GOAL: According to the article below on California's proposed video game law, what penalty would retailers face for letting minors buy games marked "18"?

TEXT:
- - - -
October 27, 2008 | By Eric Caoili
More: Console/PC

California is seeking to revive an anti-violent-video-game law that would prevent anyone aged under 18 from purchasing or renting video games that "appeal to a deviant or morbid interest of children and are patently offensive to prevailing community standards."

The proposed law requires that publishers put an "18" label on the covers of games deemed excessively violent. Retailers who violate the law, allowing minors to purchase games marked "18," would face a $1,000 fine.

Sen. Leland Yee, who wrote the legislation, told the San Jose Mercury News, "This is the same technology the armed forces use to help soldiers kill the enemy. All we're saying is, 'Don't sell it to kids.'

Originally introduced in 2005, the law was given a preliminary injunction shortly afterwards and then a permanent injunction in 2007 after courts ruled that the law threatens the free-speech rights of video game companies and that there was insufficient evidence of a connection between violent video games and children engaging in violent activities.
- - - -
GIVEN MATERIAL:
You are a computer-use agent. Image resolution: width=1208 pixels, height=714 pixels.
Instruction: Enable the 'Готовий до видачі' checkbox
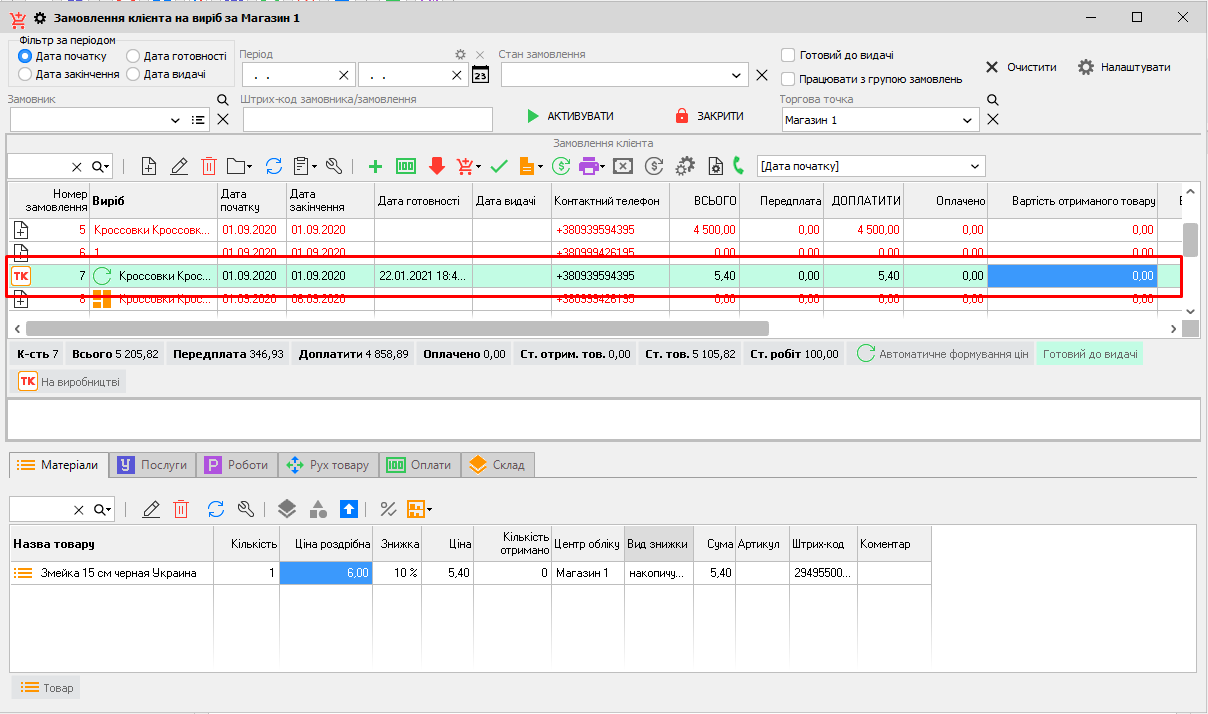[788, 56]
- - - -
RESULT FOR THIS EXERCISE: A $1,000 fine.